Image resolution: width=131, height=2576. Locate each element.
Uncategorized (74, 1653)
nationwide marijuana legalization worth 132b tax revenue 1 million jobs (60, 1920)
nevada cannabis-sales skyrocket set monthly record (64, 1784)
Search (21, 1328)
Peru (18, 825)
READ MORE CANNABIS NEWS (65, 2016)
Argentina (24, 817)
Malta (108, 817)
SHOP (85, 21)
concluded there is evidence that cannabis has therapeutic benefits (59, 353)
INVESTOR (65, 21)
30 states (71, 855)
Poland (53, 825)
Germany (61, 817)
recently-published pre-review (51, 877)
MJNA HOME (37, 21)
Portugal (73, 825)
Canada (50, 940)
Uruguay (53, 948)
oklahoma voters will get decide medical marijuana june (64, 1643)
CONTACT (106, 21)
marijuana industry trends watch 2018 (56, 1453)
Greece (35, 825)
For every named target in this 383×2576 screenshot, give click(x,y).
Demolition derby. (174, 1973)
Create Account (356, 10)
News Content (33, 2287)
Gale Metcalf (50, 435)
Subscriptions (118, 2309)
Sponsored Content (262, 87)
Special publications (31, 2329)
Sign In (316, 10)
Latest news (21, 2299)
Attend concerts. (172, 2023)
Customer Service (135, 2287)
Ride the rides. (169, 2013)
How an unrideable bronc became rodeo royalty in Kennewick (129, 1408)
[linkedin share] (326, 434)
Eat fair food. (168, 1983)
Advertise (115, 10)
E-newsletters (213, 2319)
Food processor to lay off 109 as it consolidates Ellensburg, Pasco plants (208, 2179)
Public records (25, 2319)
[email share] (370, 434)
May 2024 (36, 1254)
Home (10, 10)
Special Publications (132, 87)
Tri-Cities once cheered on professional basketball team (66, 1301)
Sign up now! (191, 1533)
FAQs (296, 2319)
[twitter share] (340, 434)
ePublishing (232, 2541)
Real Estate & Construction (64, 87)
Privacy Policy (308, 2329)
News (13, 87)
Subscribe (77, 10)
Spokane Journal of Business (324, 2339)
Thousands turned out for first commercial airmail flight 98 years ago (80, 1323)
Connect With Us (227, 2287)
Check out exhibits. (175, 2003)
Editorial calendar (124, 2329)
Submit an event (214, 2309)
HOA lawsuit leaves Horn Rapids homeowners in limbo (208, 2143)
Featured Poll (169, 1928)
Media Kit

════

Your assignment: Where does "Special" occur in the data? Copy each line that has it.

Solution for this exercise:
Special publications (31, 2329)
Special Publications (132, 87)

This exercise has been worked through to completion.